L'impronta non ha i 16 punti canonici per la comparazione. Quelli validi sono 8 e sono serviti per escludere, sotto il profilo dattiloscopico, che l'impronta appartenga ad Alberto Stasi, ad Andrea Sempio, ai componenti della famiglia Poggi, ad altri protagonisti e comprimari, vecchi e nuovi, del truce dramma di Garlasco. È sangue? Altro quesito per il maxi incidente probatorio che inizierà il 17 giugno.
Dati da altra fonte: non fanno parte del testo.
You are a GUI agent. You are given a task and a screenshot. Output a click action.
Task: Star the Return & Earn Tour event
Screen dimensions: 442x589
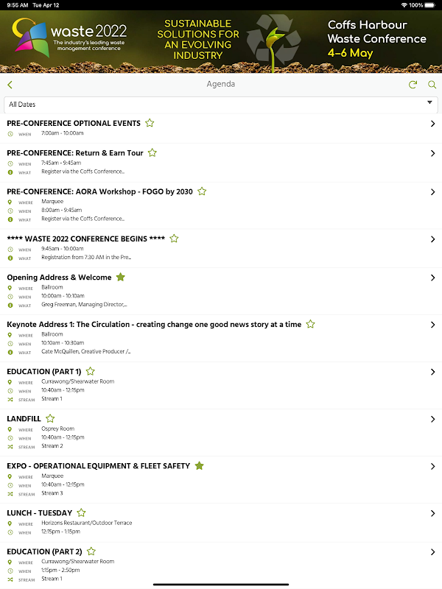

Già cinque anni fa i carabinieri di Milano annotavano che "l'eventuale esclusione di appartenenza di quel contatto a Stasi (sempre se dovesse essere sangue) porterebbe a far considerare la presenza di almeno un altro soggetto durante l'omicidio". La risposta della Procura di Pavia era arrivata nel giro di pochi giorni. Era la richiesta firmata dal procuratore aggiunto Mario Venditti, firmata il 29 luglio e accolta il giorno dopo dal gip Pasquale Villani, di archiviare l'esposto con cui l'avvocato Laura Panciroli, all'epoca difensore di Stasi, chiedeva la riapertura del procedimento nei confronti di Sempio (già archiviato una prima volta il 23 marzo del 2017).
"Ciascun indizio - scriveva il procuratore pavese -, infatti, risulta integrarsi perfettamente con altri come tessere di un mosaico che hanno contribuito a creare un quadro d'insieme convergente verso la colpevolezza di Alberto Stasi oltre ogni ragionevole dubbio. Mosaico che, inutile ribadirlo, ha escluso la presenza di correi". Ma della presenza di un soggetto diverso, oltre a Stasi, sembra invece oggi convinto il legale di Sempio, Massimo Lovati, che, escludendo il suo assistito, si dice certo di un'altra persona sulla scena del delitto.